Many homeowners wonder: Can I just replace my outside AC unit? Depending on the age and quality of the unit, the answer may be yes. However, it is important to maintain the unit regularly to ensure it’s working as effectively as possible. The US Department of Energy recommends replacing the HVAC system every 10 to 15 years, but a unit can last much longer if its maintenance is done by professionals like air conditioning services. In addition to cleaning and maintaining the unit, it should also be professionally maintained every six months, usually before the start of the summer or winter season. However, if you do not perform maintenance, it could be time for a replacement.
While it is tempting to replace only the outdoor unit, it’s best to consider the SEER rating of your new HVAC system before making a decision. SEER stands for Seasonal Energy Efficiency Ratio and is the measure of an AC’s efficiency. It is recommended that your indoor and outdoor units have the same SEER rating, since replacing one with another can cause the rest of the system to be mismatched.
While replacing your outdoor AC unit can save you money in the long run, you’re probably not getting the most out of it. A new unit with a higher SEER rating will increase the efficiency of your entire AC system. A new system with a lower SEER rating will cost you more in energy. You can save money by hiring an HVAC professional to replace the entire system, but you must be aware that it may not last as long.
Air Conditioning System
If your air conditioning system is three to five years old, the manufacturer may still provide you with a replacement outdoor unit at no charge. If this is the case, it’s best to consult a technician to determine the best solution for your home. Some air conditioners have a limited warranty, so you’ll need to make sure the replacement is compatible. Then, it’s time to look for a new HVAC technician.
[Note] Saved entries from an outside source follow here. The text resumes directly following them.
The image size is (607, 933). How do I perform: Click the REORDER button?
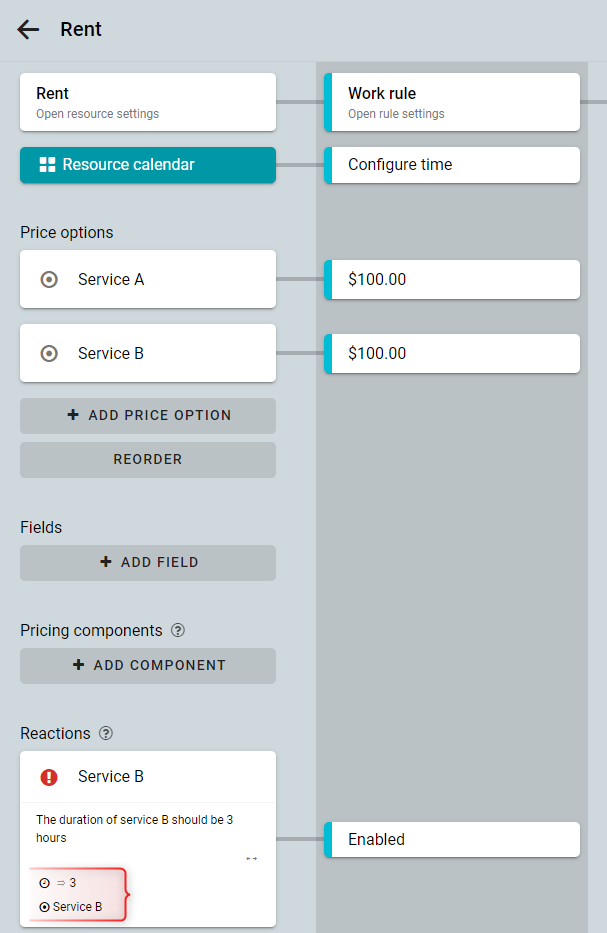coord(148,459)
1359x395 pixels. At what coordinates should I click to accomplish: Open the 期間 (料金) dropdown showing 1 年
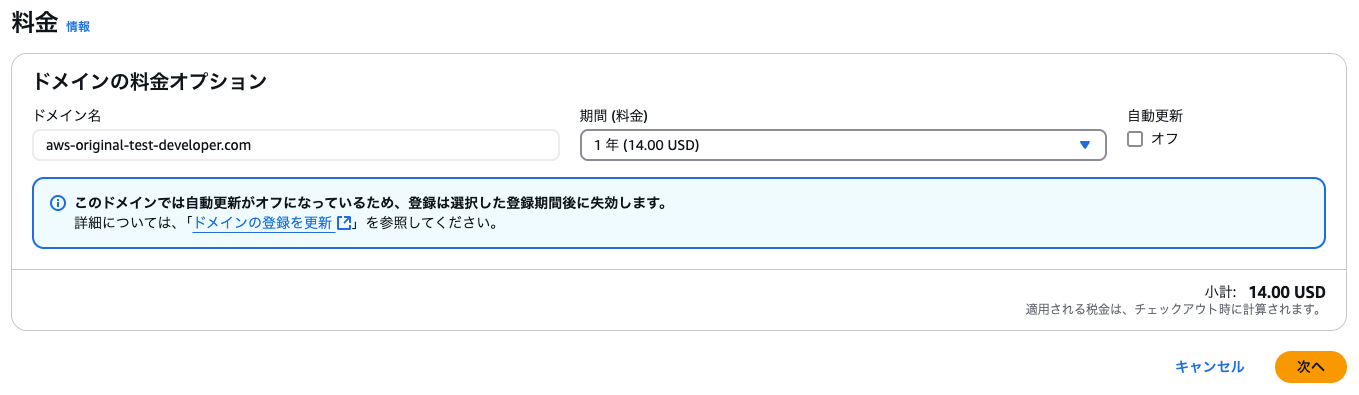coord(843,145)
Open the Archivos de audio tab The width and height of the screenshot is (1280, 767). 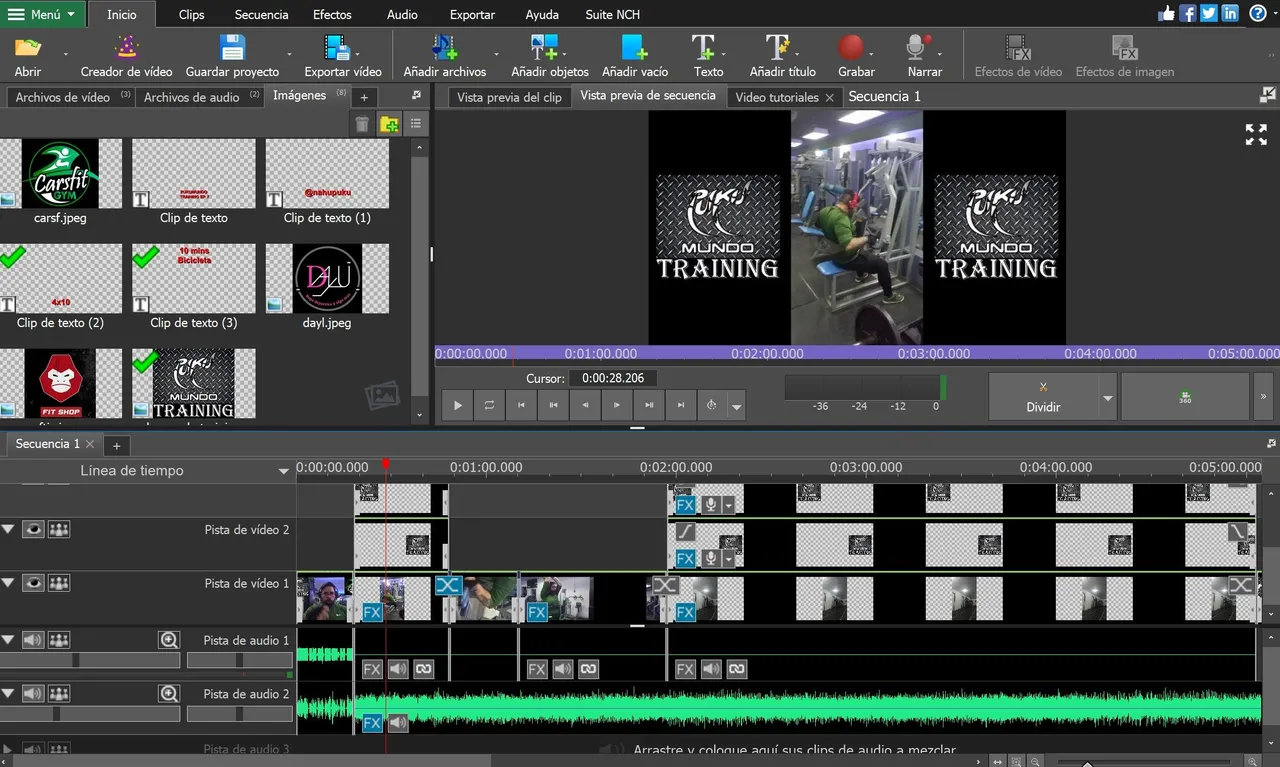pos(191,97)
What should I do if the indoor and outdoor units don’t match? If you have an older air conditioning system, you’ll need a new indoor unit, as the old one is not designed for it. Ideally, you should replace both units. It’s also worth noting that the manufacturer’s warranty will remain valid as long as the units match properly. If you’re replacing both indoor and outdoor units, you can rest assured that your indoor unit is compatible as well.
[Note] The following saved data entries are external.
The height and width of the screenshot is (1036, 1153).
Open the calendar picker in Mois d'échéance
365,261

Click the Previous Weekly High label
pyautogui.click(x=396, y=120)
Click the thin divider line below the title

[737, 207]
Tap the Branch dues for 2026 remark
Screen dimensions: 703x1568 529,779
Upgrading Your Indoor Air Conditioner
If you’re concerned about the environment, you may want to consider upgrading your indoor air conditioner. While most modern units use environmentally-friendly R-410A refrigerant, older units still use hazardous R-22, which destroys the ozone layer. In addition to saving money on energy bills, upgrading your HVAC system will improve safety and efficiency. Just be sure to check the compatibility of indoor and outdoor units before making a decision.